#### [Tasks]
1 - Quote the passage from the Kura page excerpt below word for word, starting at the words "What Kura Does" and ending after the words "upload through embedding.".
2 - According to the Kura page excerpt below, which embedding model does Kura use?

═══ Page excerpt

Without Kura, every downstream decision is an assertion without evidence. The Compiler cannot scope what the model sees. The Ledger has nothing to check claims against. The Gate has no basis. No evidence, no grounded answer.

Why Kura Exists

Standard RAG retrieves whatever is nearest in embedding space and hands it to the model. No authority boundary, no provenance, no access control, no way to prove what the model was allowed to see. Governed inference requires a governed evidence boundary.

  • RAG without authority boundaries is retrieval, not governance
  • The model must not see evidence the caller cannot access
  • Post-generation scoring cannot fix what was never in scope
  • Every claim in the Ledger traces back to a specific chunk with provenance

What Kura Does

Transforms source documents into a queryable, tamper-evident knowledge base. Every chunk carries provenance from upload through embedding.

  • SHA-256 source hash, idempotent upsert, version-aware change detection
  • Section-aware chunking on heading boundaries with merge for undersized chunks
  • HMAC-SHA-256 watermarks per chunk — verification without database access
  • Embedding via text-embedding-3-large (512d Matryoshka)
  • Tenant provenance on every row, enforced by CHECK constraints

Pre-loaded Regulatory Corpus

Every Kenshiki environment ships with a governed evidence base covering major AI governance standards, compliance frameworks, and industry-specific regulatory guidance — 2,200+ chunks, pre-tagged with SIRE identity and crosswalk mappings. Each framework is mapped through the Ontic Compliance Catalog to enforceable obligations, so the SIRE gate knows which evidence must exist before a governed request can proceed. Governed inference works on day one. Add your own documents on top.

  • EU AI Act (Regulation 2024/1689)
  • EU GDPR
  • HIPAA Administrative Simplification
  • PCI DSS 4.0.1
  • ISO/IEC 27001:2022 — Information Security
  • ISO/IEC 42001:2023 — AI Management System
  • ISO/IEC 23894:2023 — AI Risk Management
  • NIST AI Risk Management Framework 1.0
  • NIST AI 600-1 — Generative AI Profile
  • NIST Cybersecurity Framework 2.0
  • AICPA Trust Services Criteria (SOC 2)

══════
═══ Available data

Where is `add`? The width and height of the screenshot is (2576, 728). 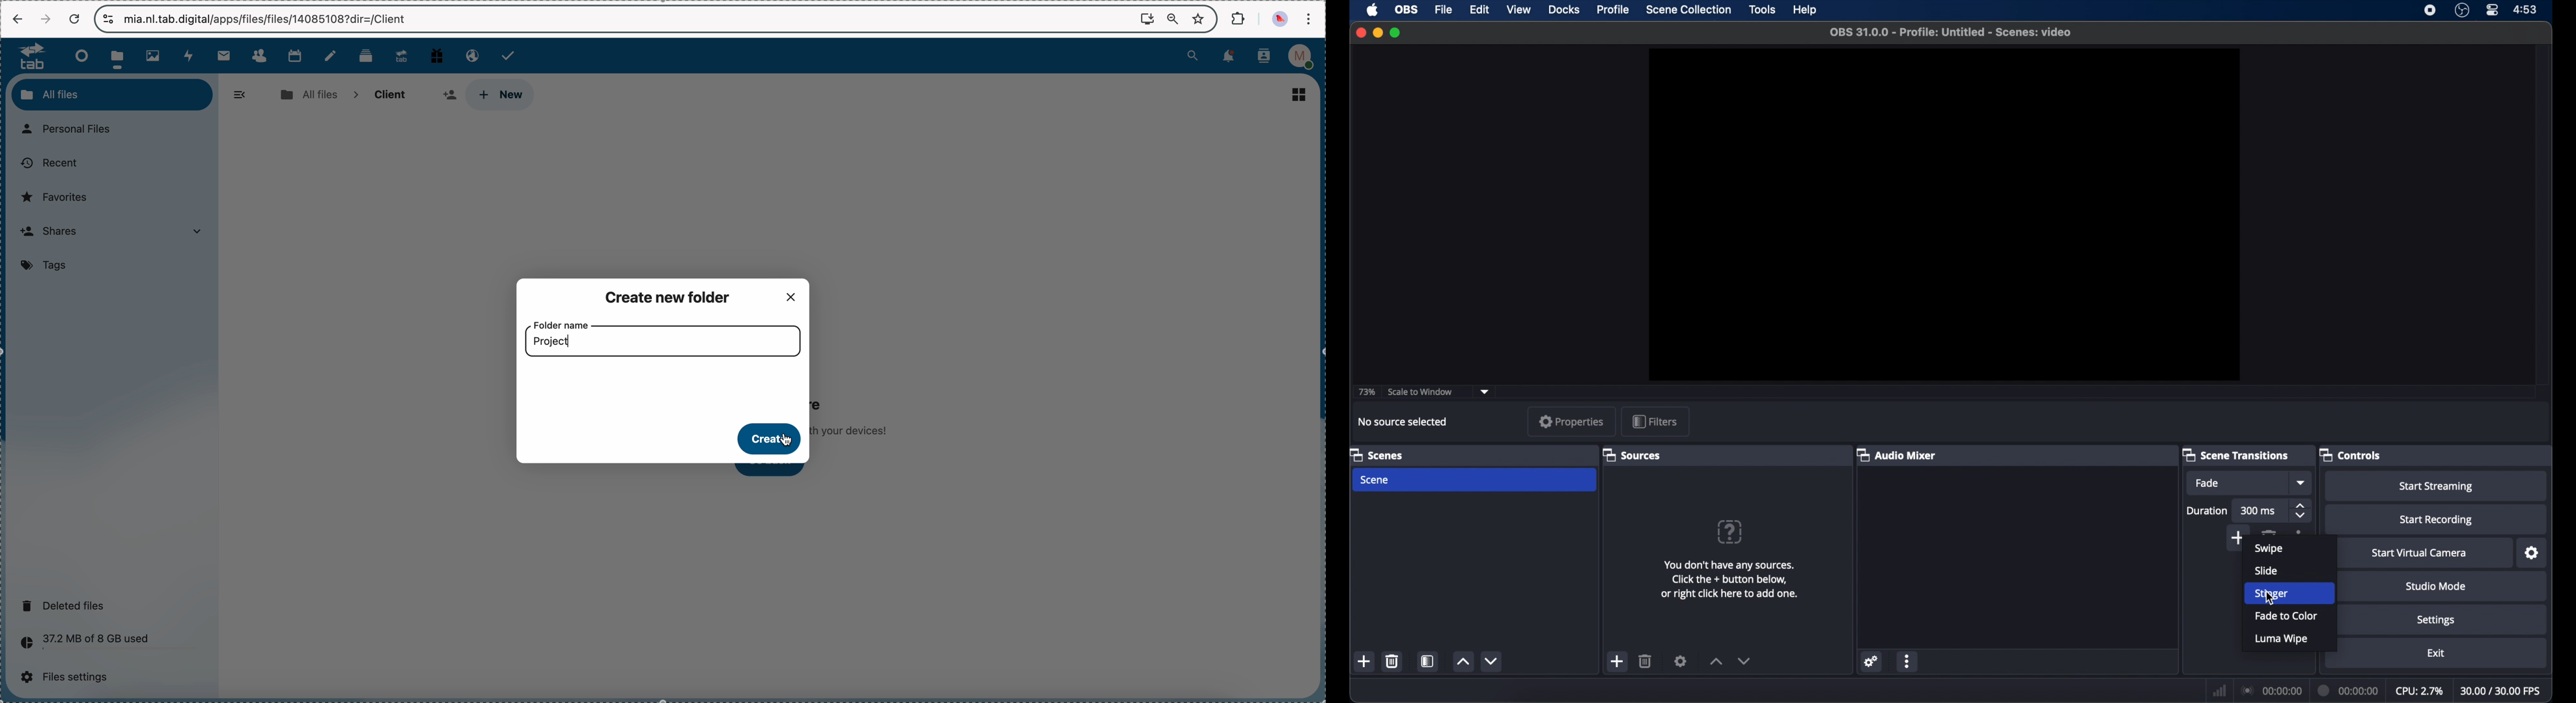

══════

#### [Outputs by task]
1 -
What Kura Does

Transforms source documents into a queryable, tamper-evident knowledge base. Every chunk carries provenance from upload through embedding.

2 - text-embedding-3-large (512d Matryoshka)